Hydro-Québec partnered separately with Eversource, Avangrid and TDI New England on three different transmission projects, and has agreements with Boralex and Gaz Métro to add wind power into the energy mix on each project at the state’s request.

Massachusetts last year enacted a law that requires the state to contract for 1,200 MW of renewable energy, including hydro, onshore wind and solar. A separate clause in the Act to Promote Energy Diversity mandates solicitations for at least 1,600 MW of offshore wind by Dec. 20, with projects to be selected next April and contracts to be submitted at the end of July 2018. (See Offshore Wind Developers Ponder Tx Options.)

Deep Competition

Nova Scotia-based Emera proposed the Atlantic Link project, a 375-mile submarine HVDC transmission line extending from New Brunswick to Plymouth, Mass., near the retiring Pilgrim nuclear plant and close to the Boston load center. The project would become operational in December 2022 and deliver 5.69 TWh of clean energy per year to Massachusetts at a fixed price for 20 years. Energy prices were not disclosed for any of the projects.

| Emera Energy

National Grid partnered with Citizens Energy on two proposed projects. The Granite State Power Link, a 59-mile, 345-kV, HVDC transmission line from northern Vermont to New Hampshire, would deliver 1,200 MW of new wind power from Canada. The companies’ Northeast Renewable Link is a 23-mile AC line from Nassau, N.Y., to Hinsdale, Mass., designed to deliver 600 MW of new wind, solar and small hydro into the New England grid.

Granite State Power Link route map | Granite State Power Link

Important Opportunity

Eversource has partnered with Hydro-Québec on Northern Pass, a 192-mile line that would carry 1,090 MW of hydropower to New England — up to 9.4 TWh per year for a period of 20 years starting in December 2020.

“We’re confident we can deliver up to 9.4 TWh annually … we feel ours is a very strong proposal,” Eversource spokesman Martin Murray told RTO Insider. “It delivers the clean energy that is being sought, and it will be able to do that about two years earlier than any other project that’s been proposed.”

Hydro-Québec spokeswoman Lynn St.
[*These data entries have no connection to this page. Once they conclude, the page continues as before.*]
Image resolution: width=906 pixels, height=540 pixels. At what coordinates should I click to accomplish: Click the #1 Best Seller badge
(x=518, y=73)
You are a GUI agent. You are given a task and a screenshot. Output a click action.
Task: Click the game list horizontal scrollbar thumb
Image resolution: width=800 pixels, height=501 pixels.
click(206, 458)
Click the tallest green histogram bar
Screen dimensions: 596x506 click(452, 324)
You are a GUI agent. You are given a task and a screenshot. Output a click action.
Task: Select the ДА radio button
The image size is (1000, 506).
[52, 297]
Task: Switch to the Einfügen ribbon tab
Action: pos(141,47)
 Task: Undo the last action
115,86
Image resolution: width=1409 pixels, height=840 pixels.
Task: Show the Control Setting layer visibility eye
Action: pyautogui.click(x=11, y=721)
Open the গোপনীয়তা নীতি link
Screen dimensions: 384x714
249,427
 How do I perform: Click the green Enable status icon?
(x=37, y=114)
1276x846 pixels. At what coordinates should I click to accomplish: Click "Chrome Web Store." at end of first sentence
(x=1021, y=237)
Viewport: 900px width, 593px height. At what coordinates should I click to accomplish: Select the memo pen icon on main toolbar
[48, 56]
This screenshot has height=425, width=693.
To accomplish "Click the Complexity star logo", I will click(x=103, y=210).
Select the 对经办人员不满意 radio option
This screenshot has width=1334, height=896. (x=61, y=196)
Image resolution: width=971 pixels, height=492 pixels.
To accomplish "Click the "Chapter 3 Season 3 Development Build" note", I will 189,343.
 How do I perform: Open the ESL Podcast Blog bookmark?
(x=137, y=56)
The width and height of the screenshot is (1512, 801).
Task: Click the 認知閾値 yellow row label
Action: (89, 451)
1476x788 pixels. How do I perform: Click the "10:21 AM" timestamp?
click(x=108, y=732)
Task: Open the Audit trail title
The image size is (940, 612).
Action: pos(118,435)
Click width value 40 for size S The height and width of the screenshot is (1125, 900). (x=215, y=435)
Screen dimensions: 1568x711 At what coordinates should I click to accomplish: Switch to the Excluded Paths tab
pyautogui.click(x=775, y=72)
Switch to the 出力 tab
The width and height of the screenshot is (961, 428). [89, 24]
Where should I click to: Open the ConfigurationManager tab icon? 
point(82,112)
Laurent said, “In terms of our export markets, there is this very important opportunity in Massachusetts, and it’s happening now. We’re talking about an approximately 1,000-MW transmission line providing a minimum of 8.3 TWh to Massachusetts. It can go higher than that but we’re leaving some room. In some cases, we know Massachusetts wants to potentially add some smaller projects into the supply.”

Avangrid submitted several proposals Thursday, some wholly owned by the company and others joint partnerships, but it did not release a list. Its subsidiary, Central Maine Power, is partnered with Hydro-Québec on the New England Clean Energy Connect, a 145-mile, 320-kV HVDC line that would carry 1,200 MW of hydro and wind energy from Canada to Maine.

Avangrid CEO James P. Torgerson told analysts last week that his company plans to bid multiple transmission and renewable solutions into the solicitation. “They’re looking for incremental hydro on a firm basis but also new Class I renewable portfolio standard, which would be wind and solar. A combination of both could include transmission projects under a FERC tariff,” he said.

Hydro-Québec has also linked up with TDI New England on the New England Clean Power Link, a 154-mile underwater and underground transmission line that would transmit 1,000 MW of Canadian hydropower under Lake Champlain to Vermont.

[Editor’s Note: An earlier version of the article incorrectly stated that Emera is a Maine-based company. The company does have a Maine-based affiliate.]